Extract every one of the lines below word for word, leaving the pictures out of your answer.
----- Records provided
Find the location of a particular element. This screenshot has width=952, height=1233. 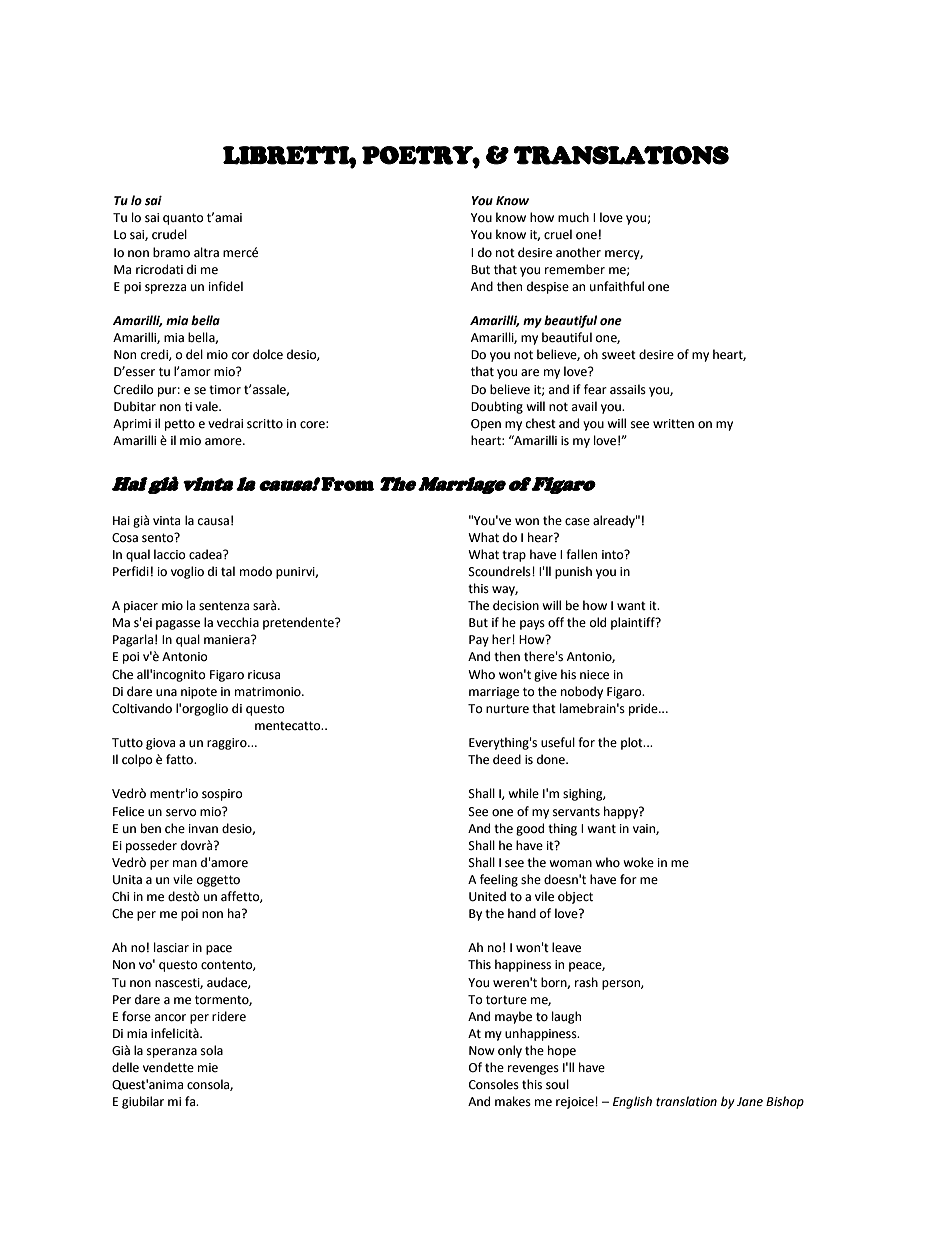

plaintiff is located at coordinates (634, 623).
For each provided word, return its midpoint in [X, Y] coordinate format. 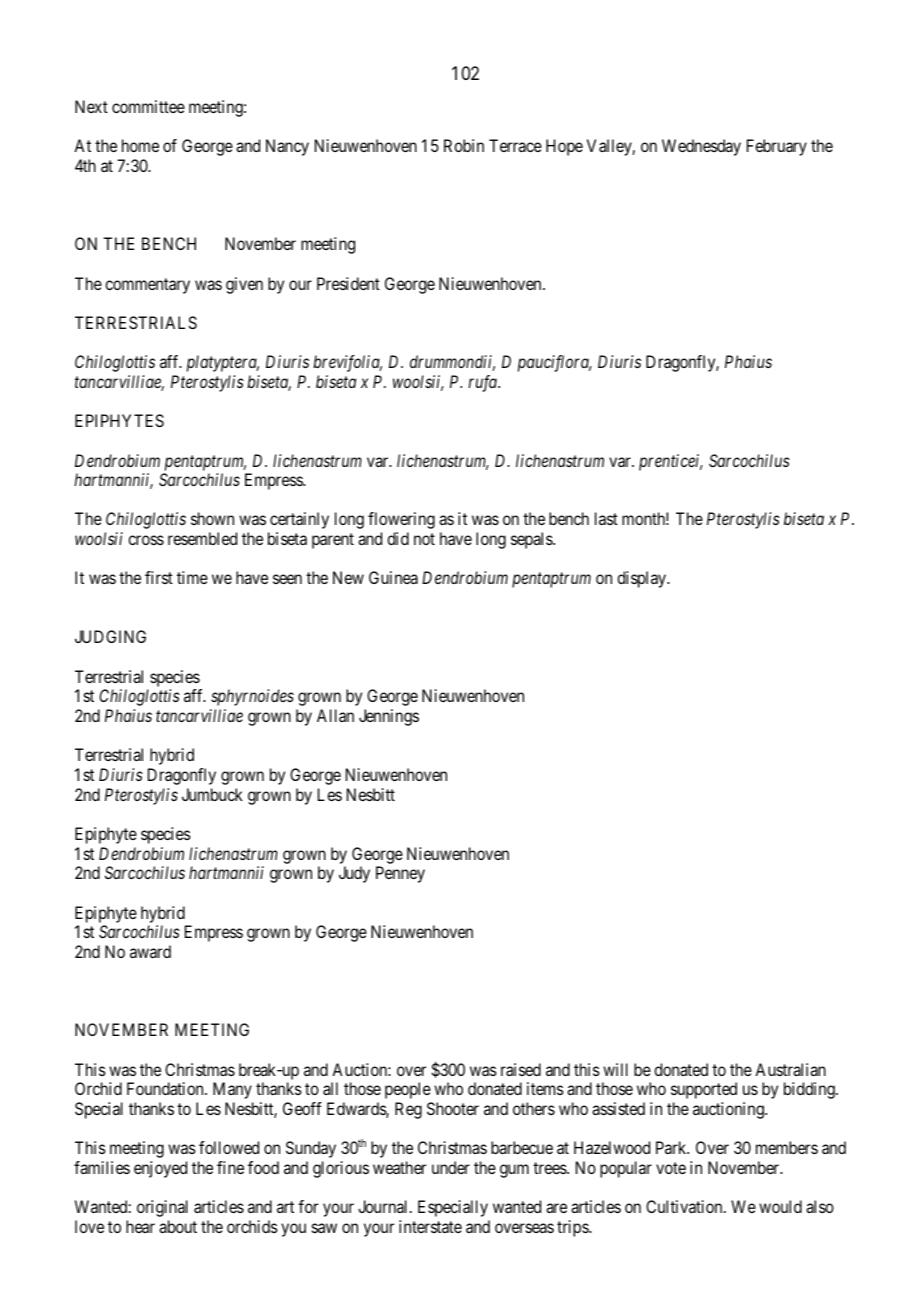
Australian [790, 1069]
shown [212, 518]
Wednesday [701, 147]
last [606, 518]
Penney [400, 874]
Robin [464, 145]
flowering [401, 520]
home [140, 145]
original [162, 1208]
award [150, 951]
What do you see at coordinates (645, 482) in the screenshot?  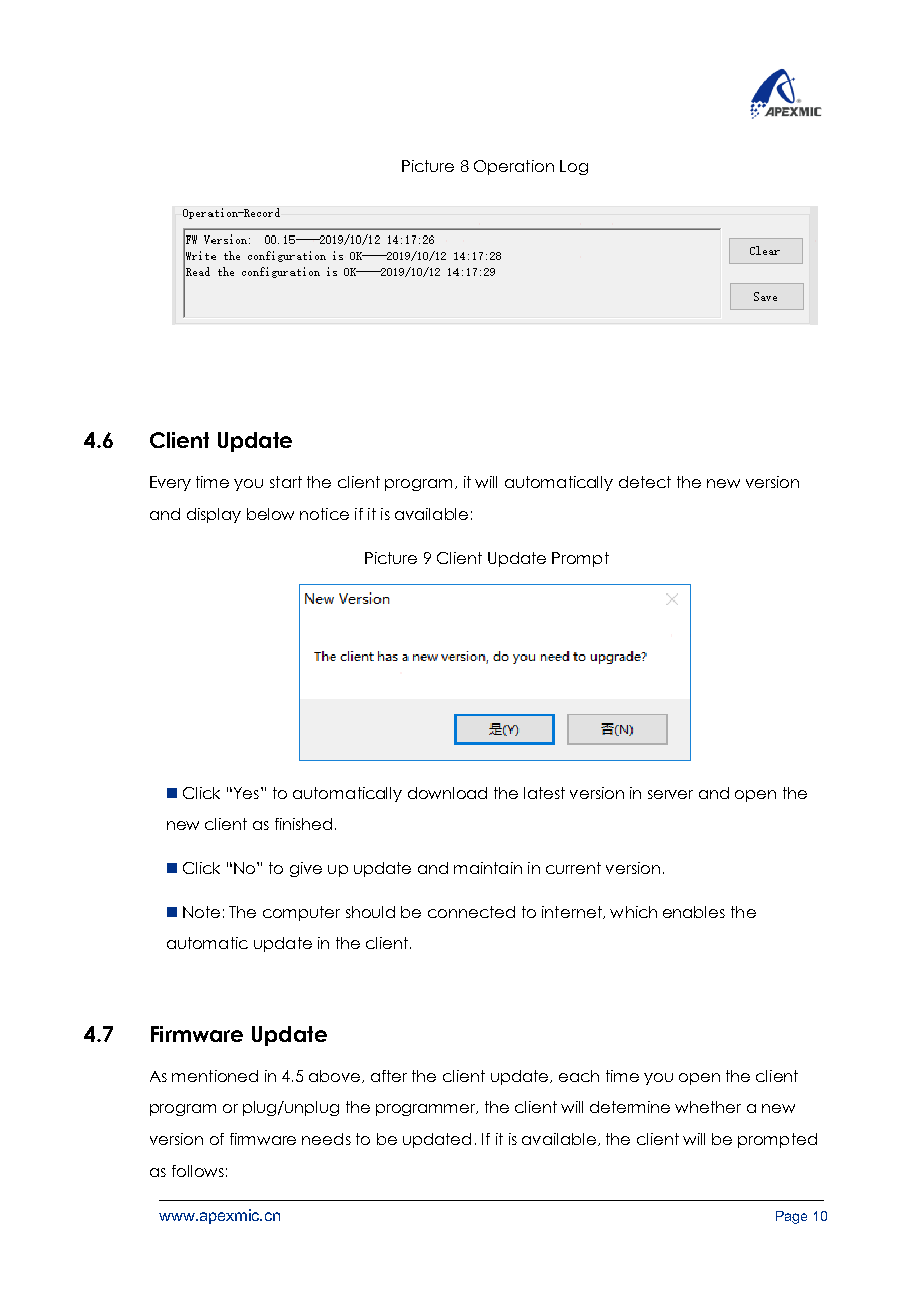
----------
◆ Correct answer:
Find the location of a particular element. This screenshot has width=952, height=1233. 

plaintiff is located at coordinates (634, 623).
For each provided word, return its midpoint in [X, Y] coordinate format. 
Australian [790, 1069]
shown [212, 518]
Wednesday [701, 147]
last [606, 518]
Penney [400, 874]
Robin [464, 145]
flowering [401, 520]
home [140, 145]
original [162, 1208]
award [150, 951]
What do you see at coordinates (645, 482) in the screenshot?  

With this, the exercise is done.